Data ▸
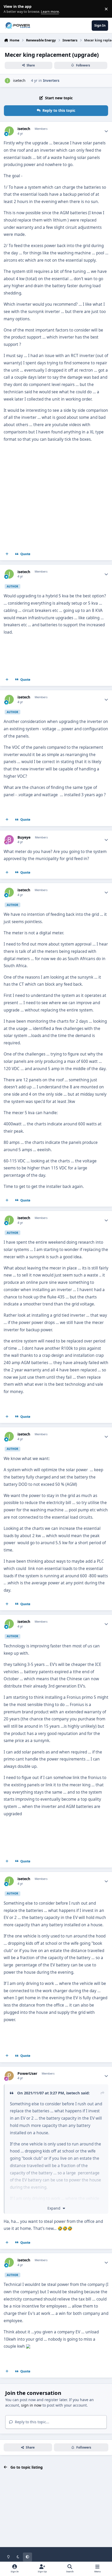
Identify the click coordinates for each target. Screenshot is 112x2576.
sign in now (31, 2405)
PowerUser (27, 2073)
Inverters (51, 80)
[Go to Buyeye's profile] (9, 839)
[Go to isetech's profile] (7, 80)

What the task asks ▸
With the pictures omitted, reproduce the data above exactly.

Your solution ▸
Identify the click coordinates for each target. Screenshot is 112x2576.
sign in now (31, 2405)
PowerUser (27, 2073)
Inverters (51, 80)
[Go to Buyeye's profile] (9, 839)
[Go to isetech's profile] (7, 80)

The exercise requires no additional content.